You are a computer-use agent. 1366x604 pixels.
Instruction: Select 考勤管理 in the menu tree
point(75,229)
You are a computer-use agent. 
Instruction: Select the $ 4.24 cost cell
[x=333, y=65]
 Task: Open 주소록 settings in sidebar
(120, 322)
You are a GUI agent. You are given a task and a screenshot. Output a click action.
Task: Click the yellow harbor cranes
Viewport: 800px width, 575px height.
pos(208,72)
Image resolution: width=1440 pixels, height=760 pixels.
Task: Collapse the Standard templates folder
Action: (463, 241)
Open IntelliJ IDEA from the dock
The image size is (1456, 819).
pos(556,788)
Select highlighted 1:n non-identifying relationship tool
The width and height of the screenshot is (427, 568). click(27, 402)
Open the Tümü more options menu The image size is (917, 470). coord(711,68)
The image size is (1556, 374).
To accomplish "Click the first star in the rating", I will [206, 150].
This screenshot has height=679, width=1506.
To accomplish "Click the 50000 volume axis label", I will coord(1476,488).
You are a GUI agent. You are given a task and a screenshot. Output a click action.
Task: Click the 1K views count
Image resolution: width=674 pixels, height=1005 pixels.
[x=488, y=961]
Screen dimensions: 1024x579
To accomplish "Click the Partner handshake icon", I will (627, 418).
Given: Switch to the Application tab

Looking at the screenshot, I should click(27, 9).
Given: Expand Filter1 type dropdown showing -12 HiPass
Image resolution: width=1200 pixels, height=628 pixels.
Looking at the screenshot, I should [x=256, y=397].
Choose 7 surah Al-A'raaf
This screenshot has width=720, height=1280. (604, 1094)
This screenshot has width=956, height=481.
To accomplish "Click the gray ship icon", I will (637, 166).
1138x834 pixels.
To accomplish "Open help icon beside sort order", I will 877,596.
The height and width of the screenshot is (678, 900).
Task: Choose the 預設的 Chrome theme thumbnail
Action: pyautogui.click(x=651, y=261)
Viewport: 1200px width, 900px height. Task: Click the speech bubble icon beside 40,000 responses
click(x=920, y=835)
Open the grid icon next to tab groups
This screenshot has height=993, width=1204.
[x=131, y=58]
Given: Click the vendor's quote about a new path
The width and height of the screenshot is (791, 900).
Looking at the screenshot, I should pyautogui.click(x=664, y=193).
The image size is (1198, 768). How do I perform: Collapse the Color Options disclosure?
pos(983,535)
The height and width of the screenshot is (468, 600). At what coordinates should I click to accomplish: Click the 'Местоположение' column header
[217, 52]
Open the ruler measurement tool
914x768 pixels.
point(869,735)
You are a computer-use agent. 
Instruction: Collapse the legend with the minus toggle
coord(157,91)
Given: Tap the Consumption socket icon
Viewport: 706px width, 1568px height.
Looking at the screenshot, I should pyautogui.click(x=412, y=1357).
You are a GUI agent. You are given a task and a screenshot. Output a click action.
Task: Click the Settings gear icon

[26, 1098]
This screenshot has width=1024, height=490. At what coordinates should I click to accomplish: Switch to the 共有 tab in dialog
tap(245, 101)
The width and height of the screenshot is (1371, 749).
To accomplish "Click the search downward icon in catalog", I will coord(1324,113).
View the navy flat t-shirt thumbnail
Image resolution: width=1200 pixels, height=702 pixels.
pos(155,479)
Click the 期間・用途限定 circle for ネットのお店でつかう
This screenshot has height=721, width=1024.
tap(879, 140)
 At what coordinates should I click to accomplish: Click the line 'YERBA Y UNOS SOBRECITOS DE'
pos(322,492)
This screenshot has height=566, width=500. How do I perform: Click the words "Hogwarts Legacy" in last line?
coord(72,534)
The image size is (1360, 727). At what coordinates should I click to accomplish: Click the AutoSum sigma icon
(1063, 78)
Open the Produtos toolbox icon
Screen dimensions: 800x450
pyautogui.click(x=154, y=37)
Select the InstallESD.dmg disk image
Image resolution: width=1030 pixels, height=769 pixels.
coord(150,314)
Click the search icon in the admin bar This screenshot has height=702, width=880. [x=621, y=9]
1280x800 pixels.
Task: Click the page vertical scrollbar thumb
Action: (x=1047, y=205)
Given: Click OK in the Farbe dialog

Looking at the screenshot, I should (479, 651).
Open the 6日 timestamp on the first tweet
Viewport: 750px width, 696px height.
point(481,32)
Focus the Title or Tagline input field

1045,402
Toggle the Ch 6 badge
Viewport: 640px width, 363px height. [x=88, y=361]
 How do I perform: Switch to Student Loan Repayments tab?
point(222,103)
+++
Wherever the line holding "This screenshot has height=721, width=1024." falls in the entries above, copy exactly from it through the line holding "Open the 6日 timestamp on the first tweet", inclusive, and add nothing.

This screenshot has height=721, width=1024.
tap(879, 140)
 At what coordinates should I click to accomplish: Click the line 'YERBA Y UNOS SOBRECITOS DE'
pos(322,492)
This screenshot has height=566, width=500. How do I perform: Click the words "Hogwarts Legacy" in last line?
coord(72,534)
The image size is (1360, 727). At what coordinates should I click to accomplish: Click the AutoSum sigma icon
(1063, 78)
Open the Produtos toolbox icon
Screen dimensions: 800x450
pyautogui.click(x=154, y=37)
Select the InstallESD.dmg disk image
Image resolution: width=1030 pixels, height=769 pixels.
coord(150,314)
Click the search icon in the admin bar This screenshot has height=702, width=880. [x=621, y=9]
1280x800 pixels.
Task: Click the page vertical scrollbar thumb
Action: (x=1047, y=205)
Given: Click OK in the Farbe dialog

Looking at the screenshot, I should (479, 651).
Open the 6日 timestamp on the first tweet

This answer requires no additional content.